The Unwelcomed Child (36 page)

Read The Unwelcomed Child Online

Authors: V. C. Andrews

When it came time to visit my grandmother, Uncle Brett hesitated. “Maybe it would better if I didn’t come along, Prescott,” he said.

“No, no. At first, she’ll think you’re gloating, but let her see that family is stronger.”

Uncle Brett smiled at me. “You’re having a good influence on him, Elle. Guess I have to find time to hang around with you more, too.”

He talked about my visiting him in Vegas one day.

“You can come to one of the big shows. I think I’ll be there a while. Feels good to stay in one place for a change,” he said. “I don’t guarantee your mother will be there,” he added.

When we visited Grandmother Myra together, she had the initial reaction that Grandpa Prescott had predicted.

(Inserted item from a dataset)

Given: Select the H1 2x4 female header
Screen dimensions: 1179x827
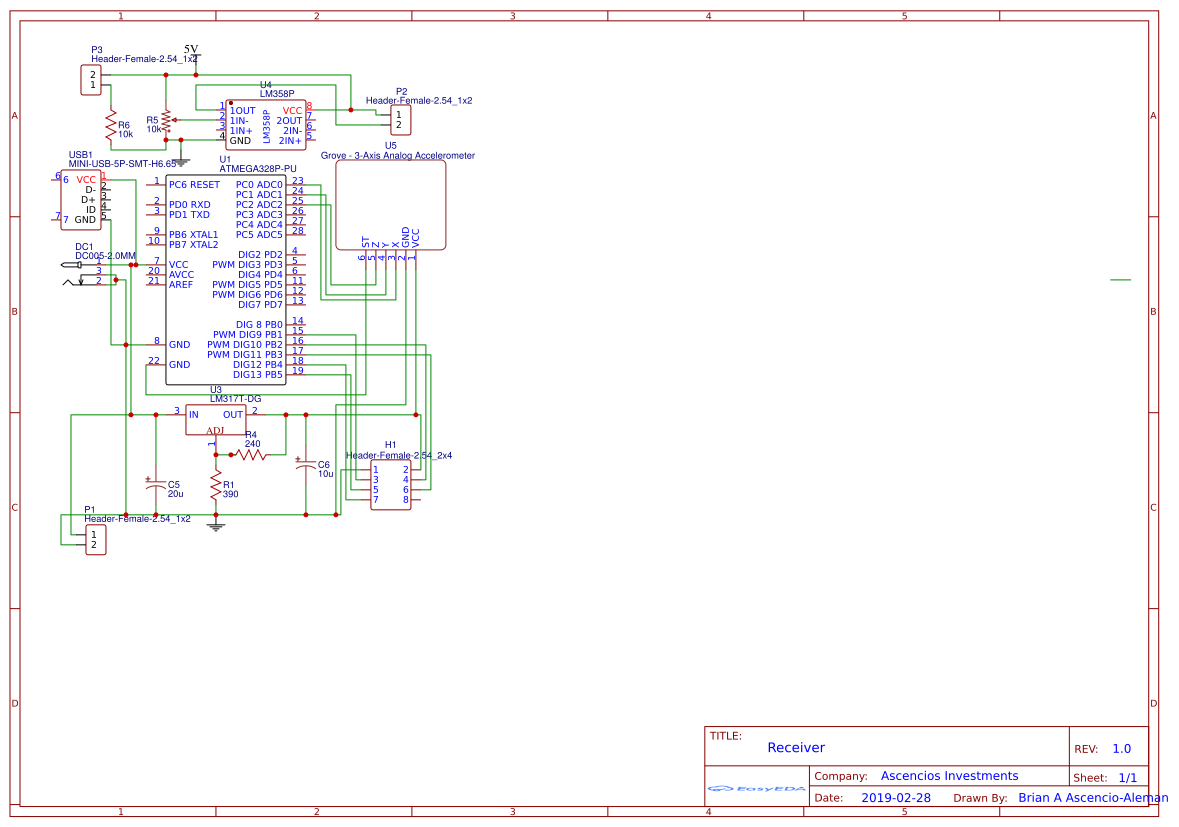Looking at the screenshot, I should [390, 484].
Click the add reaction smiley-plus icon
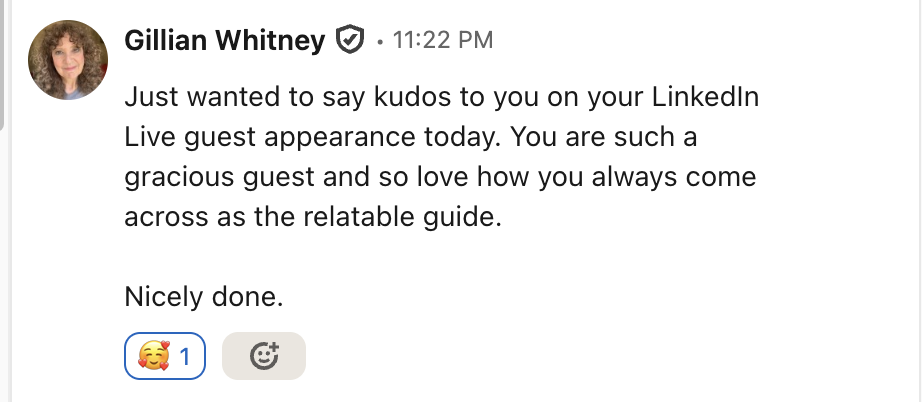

She took one look at Uncle Brett and, by now able to dramatically change her expression, mumbled something that sounded like, “I’m sure you’re glad.”

Uncle Brett laughed at her and surprised us all by lecturing her about getting herself better and up and at it again. “This is the wrong time to get sick and dependent,” he told her. “You’ve got a granddaughter to help get on her way to some good schooling and a good career. She’s a bright young lady. And Prescott could never take care of himself.”

I could see the surprise in her face. She seemed at the end to be buoyed by our visit. Her therapist told us she was making good progress. He thought she would need a wheelchair for sure, but the possibility of getting up out of it and using a walker was, in his opinion, quite real.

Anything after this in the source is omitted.